_What this task involves_
Below are lines of data; restate word for word those running from the line containing "Given: Open the 是否加急 dropdown" to the line containing "This screenshot has height=494, width=756.", inclusive, and no others.

_Stored data_
-- Opening Marker --
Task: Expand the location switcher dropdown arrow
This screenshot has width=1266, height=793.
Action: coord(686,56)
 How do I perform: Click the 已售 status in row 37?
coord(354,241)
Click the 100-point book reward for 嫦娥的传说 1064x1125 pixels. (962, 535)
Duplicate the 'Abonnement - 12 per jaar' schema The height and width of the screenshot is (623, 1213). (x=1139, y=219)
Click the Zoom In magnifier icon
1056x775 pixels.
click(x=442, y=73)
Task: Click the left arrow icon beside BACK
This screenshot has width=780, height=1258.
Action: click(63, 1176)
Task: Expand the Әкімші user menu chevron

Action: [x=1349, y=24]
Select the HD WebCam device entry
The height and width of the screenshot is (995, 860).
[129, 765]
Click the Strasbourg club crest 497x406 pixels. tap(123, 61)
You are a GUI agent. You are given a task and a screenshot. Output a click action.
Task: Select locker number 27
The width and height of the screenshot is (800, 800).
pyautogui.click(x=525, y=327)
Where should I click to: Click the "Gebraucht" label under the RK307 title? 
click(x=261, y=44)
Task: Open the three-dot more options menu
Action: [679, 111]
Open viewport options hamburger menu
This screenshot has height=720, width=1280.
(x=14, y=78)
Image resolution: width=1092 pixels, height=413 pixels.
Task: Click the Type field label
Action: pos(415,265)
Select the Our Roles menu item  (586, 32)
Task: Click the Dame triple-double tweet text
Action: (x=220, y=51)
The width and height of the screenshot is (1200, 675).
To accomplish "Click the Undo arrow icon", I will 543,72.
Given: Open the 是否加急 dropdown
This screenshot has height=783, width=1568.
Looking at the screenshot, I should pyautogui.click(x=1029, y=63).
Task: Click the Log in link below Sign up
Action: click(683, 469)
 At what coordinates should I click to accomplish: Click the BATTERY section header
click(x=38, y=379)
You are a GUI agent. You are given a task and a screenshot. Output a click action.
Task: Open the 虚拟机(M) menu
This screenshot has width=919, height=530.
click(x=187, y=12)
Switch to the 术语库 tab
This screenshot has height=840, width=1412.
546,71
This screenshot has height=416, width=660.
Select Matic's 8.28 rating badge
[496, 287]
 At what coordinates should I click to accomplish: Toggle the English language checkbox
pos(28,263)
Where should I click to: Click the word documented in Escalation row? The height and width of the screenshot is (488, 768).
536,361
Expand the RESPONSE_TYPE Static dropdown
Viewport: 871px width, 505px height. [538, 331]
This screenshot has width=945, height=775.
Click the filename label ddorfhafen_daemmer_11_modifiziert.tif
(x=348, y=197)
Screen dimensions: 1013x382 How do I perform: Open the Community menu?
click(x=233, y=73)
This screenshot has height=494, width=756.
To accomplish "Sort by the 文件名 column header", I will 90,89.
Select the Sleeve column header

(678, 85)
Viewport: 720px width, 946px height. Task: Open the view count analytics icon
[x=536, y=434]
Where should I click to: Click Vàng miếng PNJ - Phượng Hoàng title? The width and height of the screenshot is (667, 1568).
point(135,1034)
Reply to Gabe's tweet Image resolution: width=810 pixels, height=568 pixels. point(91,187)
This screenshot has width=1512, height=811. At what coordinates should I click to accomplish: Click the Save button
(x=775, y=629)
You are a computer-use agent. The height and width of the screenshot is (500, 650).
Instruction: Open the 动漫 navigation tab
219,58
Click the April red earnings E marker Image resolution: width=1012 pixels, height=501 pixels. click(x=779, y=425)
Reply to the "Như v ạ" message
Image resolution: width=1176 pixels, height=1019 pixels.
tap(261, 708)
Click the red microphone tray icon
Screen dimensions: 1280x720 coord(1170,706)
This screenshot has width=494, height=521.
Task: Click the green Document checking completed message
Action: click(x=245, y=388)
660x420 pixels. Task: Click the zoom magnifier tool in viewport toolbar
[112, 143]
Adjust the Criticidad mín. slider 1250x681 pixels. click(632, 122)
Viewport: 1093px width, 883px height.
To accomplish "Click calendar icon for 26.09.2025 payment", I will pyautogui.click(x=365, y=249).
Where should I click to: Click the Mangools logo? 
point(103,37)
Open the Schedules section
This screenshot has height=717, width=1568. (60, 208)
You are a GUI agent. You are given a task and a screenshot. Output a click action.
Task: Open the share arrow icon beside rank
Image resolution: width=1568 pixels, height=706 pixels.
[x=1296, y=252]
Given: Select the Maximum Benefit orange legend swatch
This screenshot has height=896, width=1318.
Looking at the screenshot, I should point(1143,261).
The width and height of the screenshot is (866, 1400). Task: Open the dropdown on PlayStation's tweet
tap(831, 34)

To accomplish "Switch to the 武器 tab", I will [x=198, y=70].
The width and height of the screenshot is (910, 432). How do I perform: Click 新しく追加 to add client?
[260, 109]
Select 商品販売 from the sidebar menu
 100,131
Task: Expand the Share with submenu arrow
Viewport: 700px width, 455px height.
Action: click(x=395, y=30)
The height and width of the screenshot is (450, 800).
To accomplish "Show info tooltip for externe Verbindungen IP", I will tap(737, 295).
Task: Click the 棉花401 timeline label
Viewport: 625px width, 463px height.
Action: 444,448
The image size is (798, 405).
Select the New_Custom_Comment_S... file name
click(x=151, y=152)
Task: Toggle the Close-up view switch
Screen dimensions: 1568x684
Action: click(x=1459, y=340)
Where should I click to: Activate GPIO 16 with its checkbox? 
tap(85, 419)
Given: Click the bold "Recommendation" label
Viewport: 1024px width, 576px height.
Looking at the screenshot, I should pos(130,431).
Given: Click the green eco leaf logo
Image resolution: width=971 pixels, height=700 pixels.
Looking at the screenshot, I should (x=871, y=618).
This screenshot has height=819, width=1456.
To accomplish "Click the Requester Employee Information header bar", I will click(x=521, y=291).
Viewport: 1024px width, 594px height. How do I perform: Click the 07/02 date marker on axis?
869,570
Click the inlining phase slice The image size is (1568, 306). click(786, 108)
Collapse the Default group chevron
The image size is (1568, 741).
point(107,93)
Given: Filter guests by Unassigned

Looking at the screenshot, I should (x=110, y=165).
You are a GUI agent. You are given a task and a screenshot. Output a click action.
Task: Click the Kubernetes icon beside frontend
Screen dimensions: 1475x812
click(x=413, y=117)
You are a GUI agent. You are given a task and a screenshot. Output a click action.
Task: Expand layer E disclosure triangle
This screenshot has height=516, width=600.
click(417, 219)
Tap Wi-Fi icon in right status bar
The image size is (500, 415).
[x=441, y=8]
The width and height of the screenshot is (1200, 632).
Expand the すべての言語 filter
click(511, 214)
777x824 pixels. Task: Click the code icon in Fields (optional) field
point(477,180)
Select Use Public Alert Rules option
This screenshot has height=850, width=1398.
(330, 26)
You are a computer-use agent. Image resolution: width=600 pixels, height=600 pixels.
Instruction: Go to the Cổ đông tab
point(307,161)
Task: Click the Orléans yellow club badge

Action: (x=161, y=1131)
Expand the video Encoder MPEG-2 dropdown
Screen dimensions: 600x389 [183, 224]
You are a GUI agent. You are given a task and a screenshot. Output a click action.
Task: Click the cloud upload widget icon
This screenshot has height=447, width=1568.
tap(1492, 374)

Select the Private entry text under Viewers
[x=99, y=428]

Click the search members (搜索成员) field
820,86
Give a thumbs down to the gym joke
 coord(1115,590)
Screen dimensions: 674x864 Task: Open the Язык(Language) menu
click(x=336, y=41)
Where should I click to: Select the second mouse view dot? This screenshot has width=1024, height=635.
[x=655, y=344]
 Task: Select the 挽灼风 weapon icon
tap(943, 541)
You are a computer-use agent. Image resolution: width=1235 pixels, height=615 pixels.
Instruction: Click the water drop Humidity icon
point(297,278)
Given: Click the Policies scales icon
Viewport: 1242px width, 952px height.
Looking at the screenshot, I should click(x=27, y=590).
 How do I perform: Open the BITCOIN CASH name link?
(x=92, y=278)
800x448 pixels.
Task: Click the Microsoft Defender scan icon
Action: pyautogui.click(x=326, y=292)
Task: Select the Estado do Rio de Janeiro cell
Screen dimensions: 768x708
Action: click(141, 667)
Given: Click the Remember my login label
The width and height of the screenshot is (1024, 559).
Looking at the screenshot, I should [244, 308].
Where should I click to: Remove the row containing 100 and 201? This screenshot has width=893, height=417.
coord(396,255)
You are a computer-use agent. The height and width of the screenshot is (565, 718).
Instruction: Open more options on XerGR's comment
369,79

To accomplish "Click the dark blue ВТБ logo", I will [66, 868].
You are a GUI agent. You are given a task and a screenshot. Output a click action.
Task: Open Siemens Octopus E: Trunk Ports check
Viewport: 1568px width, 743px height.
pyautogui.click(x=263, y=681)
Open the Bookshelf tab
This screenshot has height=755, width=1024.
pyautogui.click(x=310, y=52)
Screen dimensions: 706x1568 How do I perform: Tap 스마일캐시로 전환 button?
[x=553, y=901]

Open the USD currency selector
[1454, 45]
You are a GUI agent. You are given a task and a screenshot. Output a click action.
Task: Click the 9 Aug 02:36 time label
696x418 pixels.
-- Closing Marker --
_Response area_
Given: Open the 是否加急 dropdown
This screenshot has height=783, width=1568.
Looking at the screenshot, I should pyautogui.click(x=1029, y=63).
Task: Click the Log in link below Sign up
Action: click(683, 469)
 At what coordinates should I click to accomplish: Click the BATTERY section header
click(x=38, y=379)
You are a GUI agent. You are given a task and a screenshot. Output a click action.
Task: Open the 虚拟机(M) menu
This screenshot has width=919, height=530.
click(x=187, y=12)
Switch to the 术语库 tab
This screenshot has height=840, width=1412.
546,71
This screenshot has height=416, width=660.
Select Matic's 8.28 rating badge
[496, 287]
 At what coordinates should I click to accomplish: Toggle the English language checkbox
pos(28,263)
Where should I click to: Click the word documented in Escalation row? The height and width of the screenshot is (488, 768).
536,361
Expand the RESPONSE_TYPE Static dropdown
Viewport: 871px width, 505px height. [538, 331]
This screenshot has width=945, height=775.
Click the filename label ddorfhafen_daemmer_11_modifiziert.tif
(x=348, y=197)
Screen dimensions: 1013x382 How do I perform: Open the Community menu?
click(x=233, y=73)
This screenshot has height=494, width=756.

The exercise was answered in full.